Compostos do lúpulo têm ação antiviral contra chikungunya e oropouche
As hipóteses para o mecanismo de ação do lúpulo contra chikungunya, segundo a pesquisadora, têm base na lipofilicidade (afinidade química com gorduras) e estrutura química dos acilfloroglucinois, o que confere a esses componentes a capacidade de interagir com algumas proteínas do chikungunya. Tsvetelina cita então o exemplo da nsp1, uma proteína associada à membrana do vírus que está envolvida no encapsulamento do genoma e no complexo de replicação viral. “O fato de uma molécula ter afinidade com a membrana pode afetar diferentes proteínas virais e inibir a replicação do vírus, resultando em um efeito antiviral”, afirma.
A outra hipótese, continua Tsvetelina, tem a ver com a proteína quinase C, uma enzima chave nos processos celulares. A pesquisadora conta que já se sabe que moléculas isoladas de algumas plantas são potentes ativadores da proteína quinase C e que, por similaridade, os compostos do lúpulo também poderiam usar esse mesmo caminho contra o vírus.

Surtos e epidemias espalham arboviroses
Justificativas para procurar formas de amenizar os problemas das arboviroses não faltam. Não somente o Brasil, mas toda a América Latina, Índia, Tailândia e Filipinas sofrem com o que é considerado um grande problema de saúde.
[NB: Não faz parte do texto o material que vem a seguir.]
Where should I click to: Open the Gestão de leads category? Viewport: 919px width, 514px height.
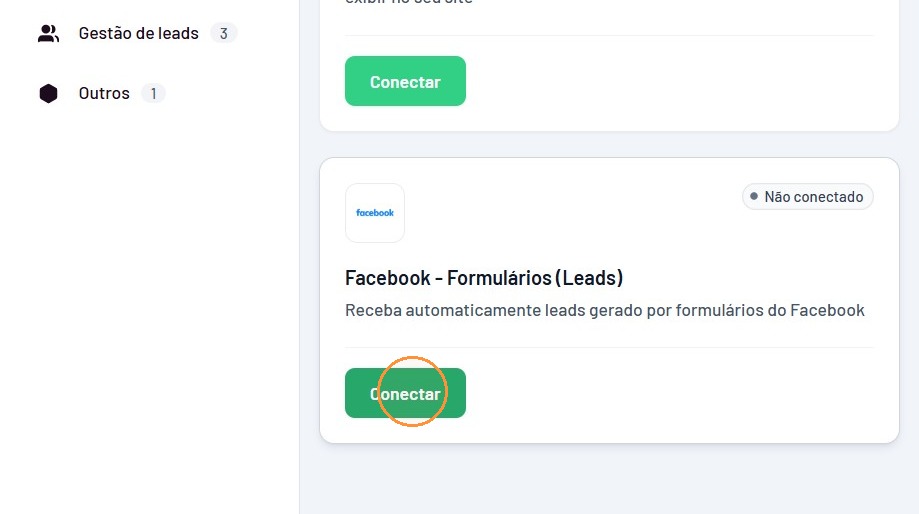pyautogui.click(x=138, y=33)
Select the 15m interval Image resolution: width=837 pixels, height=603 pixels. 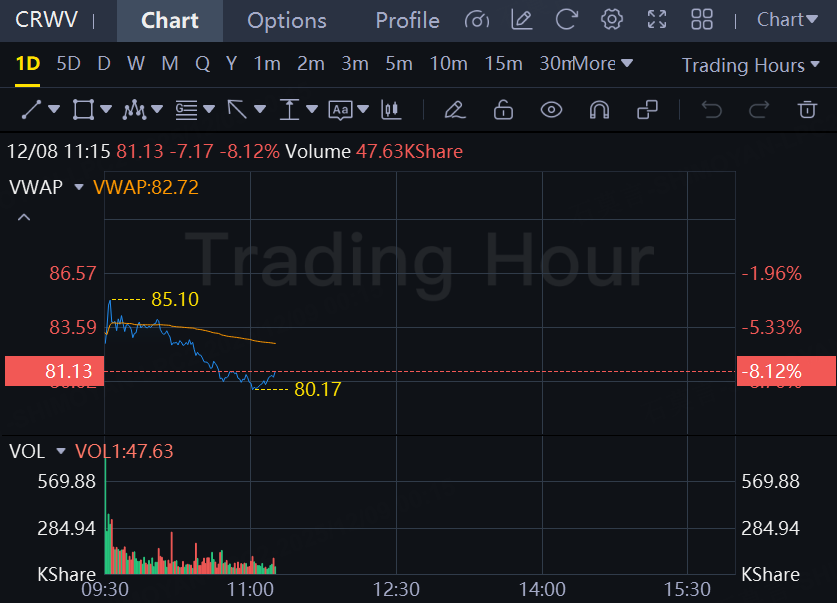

Estudo recente publicado pelo Lancet afirma que o vírus chikungunya se espalha, causando epidemias que atingem 50 países das Américas e relatam em torno de 3,7 milhões de casos suspeitos e confirmados da doença. “Mesmo que as condições climáticas na Europa não sejam favoráveis à propagação dos principais vetores, os mosquitos Aedes (Ae. aegypti, Ae. albopictus), houve casos na França, Itália e Romênia entre 2007 e 2010”, acentua Tsvetelina.
No caso do oropouche, Amazonas, Pará e Acre vêm enfrentando surtos de febre oropouche neste início de 2024. Transmitida por um mosquito diferente, o Culicoides paraense, popularmente conhecido como maruim, a doença tem sintomas parecidos com a dengue e a chikungunya, como a febre alta, dor de cabeça, dores nas articulações e calafrios. Também em comum, até o momento nenhuma dessas arboviroses possui medicamento específico, apenas o controle dos sintomas.
Componentes encontrados apenas no lúpulo
De nacionalidade búlgara e atuando há tempos na França, Tsvetelina veio para o seu pós-doutorado na USP de Ribeirão Preto para isolar e testar as atividades biológicas dos metabólitos (produtos do metabolismo de um organismo vivo) do lúpulo. O objetivo inicial era “avaliar a atividade neurológica das substâncias do lúpulo em modelos já utilizados para cannabis (ambas espécies são da mesma família), mas, devido à pandemia da covid-19, ajustamos nossos projetos para atividade antiviral”, conta a pesquisadora, enfatizando seu interesse por doenças tropicais.
Para explicar por que testar a planta lúpulo contra um vírus, Tsvetelina menciona as reflexões que fazem “ao buscar pequenas moléculas para potencial terapêutico”. As estratégias dessa escolha, adianta, são: ter uma planta comum ou endêmica na região para uma doença local ou, ao contrário, usar uma planta que, originalmente, não é da mesma região, caso do lúpulo no Brasil.
A segunda estratégia, classificada pela pesquisadora como mais complexa e menos intuitiva, parece ter sido acertada, uma vez que os acilfloroglucinois são compostos comuns a outras plantas, mas os que apresentaram melhores resultados (os tipos alfa e beta ácidos) são encontrados apenas no lúpulo.
Os estudos estão sendo conduzidos por um grupo de pesquisadores brasileiros associados à colega Tsvetelina, que atua na empresa francesa Gilson. Entre os laboratórios brasileiros, além da FCFRP, estão a Faculdade de Medicina de Ribeirão Preto (FMRP) da USP; a Faculdade de Medicina de São José do Rio Preto (FAMERP); o Centro Nacional de Pesquisa em Energia e Materiais (CNPEM), Campinas; a Universidade Federal do Rio Grande do Norte, Natal e a Universidade Federal de Jataí, Goiás.
Tsvetelina lembra que o desenvolvimento de vacinas ou as abordagens de modificação da população de mosquitos (exemplo da bactéria Wolbachia, que infecta insetos) são difíceis de implementar por várias razões. É por isso que “há sempre a necessidade de novos tratamentos”, complementa.
Apesar de achar promissores os resultados obtidos até o momento, a pesquisadora lembra que “para que uma molécula que exerce uma atividade biológica, neste caso antiviral, se torne um medicamento, o caminho é longo e repleto de muitos obstáculos a serem superados”. O que vale dizer é que as pesquisas devem continuar.